_Written instruction_.
Print the stretch of the Python/WinRT photo capture notebook from "Note, I had" through "an active preview.", word for word.

_Source passage_.
##########

Notebook

Python WinRT Image Capture (and Focus Stacking)¶

Python/WinRT is a crazy thing:

The Windows Runtime Python Projection (Python/WinRT) enables Python developers to access Windows Runtime APIs directly from Python in a natural and familiar way.

With it we can directly access the Windows.Media.Capture API and take photos.

Note, I had to use Python 3.7 (not 3.8) due to a known bug:

> pip install winrt
ERROR: Could not find a version that satisfies the requirement winrt (from versions: none)
ERROR: No matching distribution found for winrt

Unfortunately Python/WinRT is no longer under active development, which is sad be cause it's really nice. Some stuff on the issue traceker claims it doesn't work, but everything mostly worked for me. The only unfixable issue I ran into was that the apartment type is immediately set to MTA and is not configurable.

The lack of an STA apartment prevented me from accessing the preview video from the camera. And I think the only way to get an exclusive lock on the camera with WinRT is to open the preview video. And I think auto focus/exposure/etc don't work without an active preview.

That said, I still successfully took photos with Python/WinRT with manual exposure settings.

And for a fun project I took images at every focus increment and fed them through a Python focus-stack package and align_image_stack.

Taking Photos¶

First, import a ton of WinRT APIs to use the camera:

In [2]:

from pathlib import Path
from math import log2

from IPython.display import Image

from winrt.windows.media.devices import (
    FocusSettings,
    FocusMode,
    ColorTemperaturePreset,
)
from winrt.windows.storage import (
    StorageFolder,
    CreationCollisionOption,
)
from winrt.windows.media.mediaproperties import ImageEncodingProperties
from winrt.windows.media.capture import (
    MediaCapture,
    MediaStreamType,
    MediaCaptureInitializationSettings,
    PhotoCaptureSource,
)
from winrt.windows.media.capture.frames import MediaFrameSourceGroup, MediaFrameSourceInfo

Then find the camera you want to use in MediaFrameSourceGroup. If you have multple cameras you'll have to pick the correct one from the list.

You need to specifically select the photo MediaStreamType, your camera can probably take both photos and video.

Yes, you really can just use Python's await on the WinRT API.

In [2]:

# Select your camera. You might have multiple if you have a front and rear camera.
CAMERA_INDEX = 0

MediaFrameSourceGroup.find_all_async()
sources = await MediaFrameSourceGroup.find_all_async()
print("Available cameras:")
for i, s in enumerate(sources):
    print(f"  {i}: {s.display_name}")
print()

source = sources[CAMERA_INDEX] 
for i, source_info in enumerate(source.source_infos):
    if MediaStreamType.PHOTO == source_info.media_stream_type:
        break
assert MediaStreamType.PHOTO == source_info.media_stream_type
print("Selected camera:", source.display_name)

##########

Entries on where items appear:
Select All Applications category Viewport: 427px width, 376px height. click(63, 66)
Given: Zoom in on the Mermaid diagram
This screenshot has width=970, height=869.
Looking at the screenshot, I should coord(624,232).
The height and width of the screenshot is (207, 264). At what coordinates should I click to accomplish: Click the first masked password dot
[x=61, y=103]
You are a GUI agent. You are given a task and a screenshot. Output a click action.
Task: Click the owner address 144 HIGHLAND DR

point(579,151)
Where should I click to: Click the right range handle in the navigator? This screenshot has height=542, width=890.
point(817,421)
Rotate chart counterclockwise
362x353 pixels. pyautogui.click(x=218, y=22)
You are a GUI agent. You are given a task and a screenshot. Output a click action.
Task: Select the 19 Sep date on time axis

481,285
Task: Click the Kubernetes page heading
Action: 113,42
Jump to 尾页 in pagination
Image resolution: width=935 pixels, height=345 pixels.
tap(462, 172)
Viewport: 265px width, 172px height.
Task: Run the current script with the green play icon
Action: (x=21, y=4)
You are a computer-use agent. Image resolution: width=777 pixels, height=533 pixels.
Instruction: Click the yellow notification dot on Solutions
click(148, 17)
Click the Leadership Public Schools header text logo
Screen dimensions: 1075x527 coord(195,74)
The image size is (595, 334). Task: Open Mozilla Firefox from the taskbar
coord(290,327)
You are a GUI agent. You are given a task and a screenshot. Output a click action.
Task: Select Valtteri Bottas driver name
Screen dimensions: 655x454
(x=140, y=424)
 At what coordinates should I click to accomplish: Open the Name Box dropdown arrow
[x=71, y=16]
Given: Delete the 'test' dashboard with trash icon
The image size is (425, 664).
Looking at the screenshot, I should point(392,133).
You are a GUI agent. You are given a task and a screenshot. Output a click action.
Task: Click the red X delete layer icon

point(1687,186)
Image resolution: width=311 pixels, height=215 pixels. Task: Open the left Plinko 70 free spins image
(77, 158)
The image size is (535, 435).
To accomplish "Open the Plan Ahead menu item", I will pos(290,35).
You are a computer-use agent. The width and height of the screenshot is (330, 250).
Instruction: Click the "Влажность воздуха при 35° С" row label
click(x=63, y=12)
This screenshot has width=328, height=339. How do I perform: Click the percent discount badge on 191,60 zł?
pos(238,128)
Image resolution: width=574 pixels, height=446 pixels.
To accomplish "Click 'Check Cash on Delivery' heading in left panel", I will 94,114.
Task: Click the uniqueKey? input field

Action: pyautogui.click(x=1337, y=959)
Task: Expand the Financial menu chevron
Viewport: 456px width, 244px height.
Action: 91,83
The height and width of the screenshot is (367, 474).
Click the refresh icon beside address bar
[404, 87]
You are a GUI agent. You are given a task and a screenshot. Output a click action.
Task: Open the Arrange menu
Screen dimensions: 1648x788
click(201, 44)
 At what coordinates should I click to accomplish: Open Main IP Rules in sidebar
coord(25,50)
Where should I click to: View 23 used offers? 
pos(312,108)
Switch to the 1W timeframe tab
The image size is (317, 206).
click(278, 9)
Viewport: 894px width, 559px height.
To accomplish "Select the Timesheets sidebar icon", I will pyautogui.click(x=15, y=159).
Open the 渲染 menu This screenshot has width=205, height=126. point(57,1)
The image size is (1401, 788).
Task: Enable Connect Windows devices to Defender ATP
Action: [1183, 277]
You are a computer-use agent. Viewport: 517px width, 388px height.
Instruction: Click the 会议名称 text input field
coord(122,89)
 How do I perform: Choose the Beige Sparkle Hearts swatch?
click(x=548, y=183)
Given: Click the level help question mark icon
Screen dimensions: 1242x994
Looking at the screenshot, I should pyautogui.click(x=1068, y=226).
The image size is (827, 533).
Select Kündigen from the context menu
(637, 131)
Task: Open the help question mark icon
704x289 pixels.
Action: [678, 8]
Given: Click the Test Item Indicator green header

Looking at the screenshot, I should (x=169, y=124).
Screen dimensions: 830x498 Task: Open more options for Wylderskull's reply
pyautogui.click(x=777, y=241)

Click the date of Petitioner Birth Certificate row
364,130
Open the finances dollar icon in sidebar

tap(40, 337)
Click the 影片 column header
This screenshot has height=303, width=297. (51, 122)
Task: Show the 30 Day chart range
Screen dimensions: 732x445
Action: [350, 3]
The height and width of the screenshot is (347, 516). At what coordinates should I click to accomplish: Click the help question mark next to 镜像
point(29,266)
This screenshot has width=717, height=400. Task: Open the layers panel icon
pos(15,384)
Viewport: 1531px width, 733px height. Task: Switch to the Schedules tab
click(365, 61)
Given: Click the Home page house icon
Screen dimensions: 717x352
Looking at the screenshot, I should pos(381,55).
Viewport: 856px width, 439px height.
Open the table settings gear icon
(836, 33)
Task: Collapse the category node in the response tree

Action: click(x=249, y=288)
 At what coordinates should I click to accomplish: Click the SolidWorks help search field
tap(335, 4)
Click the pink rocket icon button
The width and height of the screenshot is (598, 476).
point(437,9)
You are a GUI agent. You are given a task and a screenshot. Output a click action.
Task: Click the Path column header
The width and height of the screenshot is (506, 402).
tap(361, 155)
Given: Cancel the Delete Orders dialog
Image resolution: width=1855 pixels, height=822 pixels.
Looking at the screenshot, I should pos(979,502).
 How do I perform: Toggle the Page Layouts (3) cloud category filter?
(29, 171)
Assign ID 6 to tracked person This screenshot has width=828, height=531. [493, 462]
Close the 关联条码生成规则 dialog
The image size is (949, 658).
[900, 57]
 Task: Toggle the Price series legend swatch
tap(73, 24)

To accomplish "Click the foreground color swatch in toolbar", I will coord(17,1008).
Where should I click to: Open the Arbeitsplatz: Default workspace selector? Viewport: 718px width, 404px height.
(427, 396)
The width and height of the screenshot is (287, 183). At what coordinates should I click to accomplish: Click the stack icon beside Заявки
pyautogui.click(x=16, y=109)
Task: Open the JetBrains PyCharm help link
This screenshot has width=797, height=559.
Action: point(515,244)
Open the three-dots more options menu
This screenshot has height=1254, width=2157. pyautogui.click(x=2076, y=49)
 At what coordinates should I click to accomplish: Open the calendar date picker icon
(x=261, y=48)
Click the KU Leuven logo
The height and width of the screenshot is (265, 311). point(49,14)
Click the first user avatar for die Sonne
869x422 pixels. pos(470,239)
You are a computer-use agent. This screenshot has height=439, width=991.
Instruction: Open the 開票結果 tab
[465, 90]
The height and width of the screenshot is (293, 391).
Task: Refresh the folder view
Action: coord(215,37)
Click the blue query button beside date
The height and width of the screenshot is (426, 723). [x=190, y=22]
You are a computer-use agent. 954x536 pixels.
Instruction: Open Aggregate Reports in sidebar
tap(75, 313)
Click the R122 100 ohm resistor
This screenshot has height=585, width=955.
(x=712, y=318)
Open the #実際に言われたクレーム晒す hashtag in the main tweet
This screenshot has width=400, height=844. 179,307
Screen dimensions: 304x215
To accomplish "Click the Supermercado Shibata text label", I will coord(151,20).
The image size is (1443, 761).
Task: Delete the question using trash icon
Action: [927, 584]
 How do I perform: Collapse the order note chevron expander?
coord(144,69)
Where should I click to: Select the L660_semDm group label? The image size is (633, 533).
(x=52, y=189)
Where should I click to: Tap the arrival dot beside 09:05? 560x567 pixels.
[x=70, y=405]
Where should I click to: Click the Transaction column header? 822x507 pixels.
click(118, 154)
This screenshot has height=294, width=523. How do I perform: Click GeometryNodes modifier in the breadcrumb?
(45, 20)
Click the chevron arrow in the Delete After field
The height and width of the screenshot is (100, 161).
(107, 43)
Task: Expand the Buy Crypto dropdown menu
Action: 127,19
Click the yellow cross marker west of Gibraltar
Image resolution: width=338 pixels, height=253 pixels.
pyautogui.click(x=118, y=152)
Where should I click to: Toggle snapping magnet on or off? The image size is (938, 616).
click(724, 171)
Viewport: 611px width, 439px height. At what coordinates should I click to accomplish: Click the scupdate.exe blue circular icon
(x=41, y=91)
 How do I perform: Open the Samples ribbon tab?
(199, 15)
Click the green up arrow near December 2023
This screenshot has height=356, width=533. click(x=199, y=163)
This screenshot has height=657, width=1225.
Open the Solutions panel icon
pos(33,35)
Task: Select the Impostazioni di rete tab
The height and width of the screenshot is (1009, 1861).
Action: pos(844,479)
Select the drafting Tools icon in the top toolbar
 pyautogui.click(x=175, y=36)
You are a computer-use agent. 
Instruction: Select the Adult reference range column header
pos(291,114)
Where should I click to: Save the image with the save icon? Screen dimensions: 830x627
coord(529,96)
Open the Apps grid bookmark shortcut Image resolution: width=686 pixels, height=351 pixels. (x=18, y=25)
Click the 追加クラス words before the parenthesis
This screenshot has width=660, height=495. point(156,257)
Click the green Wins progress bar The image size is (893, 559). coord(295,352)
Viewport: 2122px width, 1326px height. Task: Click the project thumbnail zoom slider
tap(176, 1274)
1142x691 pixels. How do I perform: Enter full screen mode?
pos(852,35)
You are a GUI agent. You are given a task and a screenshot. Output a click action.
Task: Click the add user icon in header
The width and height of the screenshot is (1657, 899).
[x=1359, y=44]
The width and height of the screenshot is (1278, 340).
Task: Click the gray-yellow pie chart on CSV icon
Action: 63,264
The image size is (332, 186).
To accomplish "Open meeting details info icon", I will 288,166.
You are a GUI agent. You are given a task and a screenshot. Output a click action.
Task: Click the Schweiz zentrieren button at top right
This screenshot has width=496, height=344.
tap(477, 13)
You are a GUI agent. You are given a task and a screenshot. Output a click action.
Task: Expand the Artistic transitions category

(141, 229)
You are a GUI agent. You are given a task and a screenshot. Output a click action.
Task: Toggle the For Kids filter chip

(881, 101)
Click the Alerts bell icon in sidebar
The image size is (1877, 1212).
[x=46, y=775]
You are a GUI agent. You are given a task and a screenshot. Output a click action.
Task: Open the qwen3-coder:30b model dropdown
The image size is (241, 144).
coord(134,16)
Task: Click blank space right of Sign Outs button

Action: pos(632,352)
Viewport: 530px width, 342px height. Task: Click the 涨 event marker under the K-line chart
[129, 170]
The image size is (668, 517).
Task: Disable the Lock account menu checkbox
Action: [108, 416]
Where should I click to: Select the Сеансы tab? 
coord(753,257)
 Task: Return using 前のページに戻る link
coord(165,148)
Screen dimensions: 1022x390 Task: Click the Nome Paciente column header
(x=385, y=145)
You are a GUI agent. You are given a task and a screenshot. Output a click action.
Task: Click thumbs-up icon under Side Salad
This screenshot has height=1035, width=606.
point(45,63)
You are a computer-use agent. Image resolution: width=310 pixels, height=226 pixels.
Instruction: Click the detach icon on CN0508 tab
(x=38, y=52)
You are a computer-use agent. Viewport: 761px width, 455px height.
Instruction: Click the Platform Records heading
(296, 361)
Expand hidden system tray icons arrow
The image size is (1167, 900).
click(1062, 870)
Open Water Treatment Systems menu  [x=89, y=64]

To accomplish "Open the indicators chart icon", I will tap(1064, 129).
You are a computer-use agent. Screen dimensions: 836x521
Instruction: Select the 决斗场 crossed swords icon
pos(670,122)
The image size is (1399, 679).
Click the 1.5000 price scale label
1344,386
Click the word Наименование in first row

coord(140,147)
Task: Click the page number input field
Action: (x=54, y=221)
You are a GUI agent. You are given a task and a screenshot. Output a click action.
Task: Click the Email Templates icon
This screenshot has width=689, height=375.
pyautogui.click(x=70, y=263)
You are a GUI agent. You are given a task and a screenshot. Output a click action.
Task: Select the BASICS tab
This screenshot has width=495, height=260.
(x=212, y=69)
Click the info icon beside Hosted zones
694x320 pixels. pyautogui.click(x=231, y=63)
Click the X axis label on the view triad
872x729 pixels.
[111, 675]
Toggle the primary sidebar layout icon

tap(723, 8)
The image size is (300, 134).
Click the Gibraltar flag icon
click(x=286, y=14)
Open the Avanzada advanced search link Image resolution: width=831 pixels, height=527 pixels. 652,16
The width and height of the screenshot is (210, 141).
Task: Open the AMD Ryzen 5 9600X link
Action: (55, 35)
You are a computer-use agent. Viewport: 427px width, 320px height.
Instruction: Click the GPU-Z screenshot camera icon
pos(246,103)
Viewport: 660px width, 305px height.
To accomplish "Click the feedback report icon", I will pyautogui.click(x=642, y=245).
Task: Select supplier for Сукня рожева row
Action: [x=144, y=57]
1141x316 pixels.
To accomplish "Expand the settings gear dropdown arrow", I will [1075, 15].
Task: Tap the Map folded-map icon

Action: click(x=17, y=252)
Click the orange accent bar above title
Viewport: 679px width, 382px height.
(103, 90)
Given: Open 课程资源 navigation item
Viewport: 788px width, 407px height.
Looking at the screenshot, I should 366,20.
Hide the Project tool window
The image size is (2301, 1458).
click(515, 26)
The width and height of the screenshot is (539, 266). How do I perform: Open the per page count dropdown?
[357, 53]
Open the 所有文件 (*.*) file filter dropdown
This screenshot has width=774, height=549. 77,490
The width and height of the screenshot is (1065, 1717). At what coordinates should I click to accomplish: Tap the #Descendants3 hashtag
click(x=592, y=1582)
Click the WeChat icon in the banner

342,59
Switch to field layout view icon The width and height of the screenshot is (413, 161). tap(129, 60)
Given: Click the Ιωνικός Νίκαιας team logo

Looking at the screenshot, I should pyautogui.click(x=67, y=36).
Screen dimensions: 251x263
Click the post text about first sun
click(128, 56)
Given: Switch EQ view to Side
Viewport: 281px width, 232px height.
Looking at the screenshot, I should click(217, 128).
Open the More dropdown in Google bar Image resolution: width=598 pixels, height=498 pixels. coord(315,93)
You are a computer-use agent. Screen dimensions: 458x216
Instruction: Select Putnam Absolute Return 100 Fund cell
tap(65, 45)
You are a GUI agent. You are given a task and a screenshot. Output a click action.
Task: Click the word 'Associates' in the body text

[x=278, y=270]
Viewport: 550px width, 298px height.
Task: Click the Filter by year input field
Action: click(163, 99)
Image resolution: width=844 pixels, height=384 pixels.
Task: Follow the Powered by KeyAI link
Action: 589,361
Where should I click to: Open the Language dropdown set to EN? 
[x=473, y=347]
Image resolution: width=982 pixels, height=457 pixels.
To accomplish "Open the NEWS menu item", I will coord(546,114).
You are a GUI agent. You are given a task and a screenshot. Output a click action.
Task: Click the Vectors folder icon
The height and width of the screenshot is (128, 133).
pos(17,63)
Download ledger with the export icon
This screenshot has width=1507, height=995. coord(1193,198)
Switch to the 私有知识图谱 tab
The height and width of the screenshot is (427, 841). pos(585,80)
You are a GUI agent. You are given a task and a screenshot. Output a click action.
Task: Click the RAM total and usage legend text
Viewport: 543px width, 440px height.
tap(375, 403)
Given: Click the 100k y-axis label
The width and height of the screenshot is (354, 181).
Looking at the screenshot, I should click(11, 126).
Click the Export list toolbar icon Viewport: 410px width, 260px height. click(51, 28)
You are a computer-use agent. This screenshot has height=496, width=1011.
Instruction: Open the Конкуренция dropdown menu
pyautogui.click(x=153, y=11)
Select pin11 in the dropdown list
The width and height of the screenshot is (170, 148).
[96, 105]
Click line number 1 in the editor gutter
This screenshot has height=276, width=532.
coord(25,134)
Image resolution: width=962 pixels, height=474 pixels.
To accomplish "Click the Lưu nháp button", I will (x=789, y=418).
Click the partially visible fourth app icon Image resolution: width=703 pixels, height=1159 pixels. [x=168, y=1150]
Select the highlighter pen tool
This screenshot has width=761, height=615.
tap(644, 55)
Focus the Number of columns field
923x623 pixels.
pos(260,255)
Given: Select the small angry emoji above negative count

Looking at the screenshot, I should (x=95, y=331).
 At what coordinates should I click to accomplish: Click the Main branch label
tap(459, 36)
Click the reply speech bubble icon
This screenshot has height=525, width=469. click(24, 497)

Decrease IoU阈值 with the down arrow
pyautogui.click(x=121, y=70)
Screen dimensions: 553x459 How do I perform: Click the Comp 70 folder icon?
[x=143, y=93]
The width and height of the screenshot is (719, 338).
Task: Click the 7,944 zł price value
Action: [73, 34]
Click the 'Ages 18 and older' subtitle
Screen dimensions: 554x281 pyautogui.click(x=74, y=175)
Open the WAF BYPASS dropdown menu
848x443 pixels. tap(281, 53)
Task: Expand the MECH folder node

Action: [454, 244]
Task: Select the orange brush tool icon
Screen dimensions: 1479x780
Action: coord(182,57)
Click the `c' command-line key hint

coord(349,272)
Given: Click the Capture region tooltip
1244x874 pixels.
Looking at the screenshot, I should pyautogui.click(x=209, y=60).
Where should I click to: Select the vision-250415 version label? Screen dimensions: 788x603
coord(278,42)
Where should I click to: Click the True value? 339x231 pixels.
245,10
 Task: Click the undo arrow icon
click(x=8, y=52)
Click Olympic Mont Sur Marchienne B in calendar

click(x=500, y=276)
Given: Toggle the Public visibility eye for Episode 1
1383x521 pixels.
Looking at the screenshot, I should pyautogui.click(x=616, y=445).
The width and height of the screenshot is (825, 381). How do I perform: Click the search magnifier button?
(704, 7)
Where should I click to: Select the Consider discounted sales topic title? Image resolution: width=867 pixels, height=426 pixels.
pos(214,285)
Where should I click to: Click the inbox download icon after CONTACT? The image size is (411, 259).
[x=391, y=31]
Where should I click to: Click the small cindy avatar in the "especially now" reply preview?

##########

_Answer to this exercise_.
Note, I had to use Python 3.7 (not 3.8) due to a known bug:

> pip install winrt
ERROR: Could not find a version that satisfies the requirement winrt (from versions: none)
ERROR: No matching distribution found for winrt

Unfortunately Python/WinRT is no longer under active development, which is sad be cause it's really nice. Some stuff on the issue traceker claims it doesn't work, but everything mostly worked for me. The only unfixable issue I ran into was that the apartment type is immediately set to MTA and is not configurable.

The lack of an STA apartment prevented me from accessing the preview video from the camera. And I think the only way to get an exclusive lock on the camera with WinRT is to open the preview video. And I think auto focus/exposure/etc don't work without an active preview.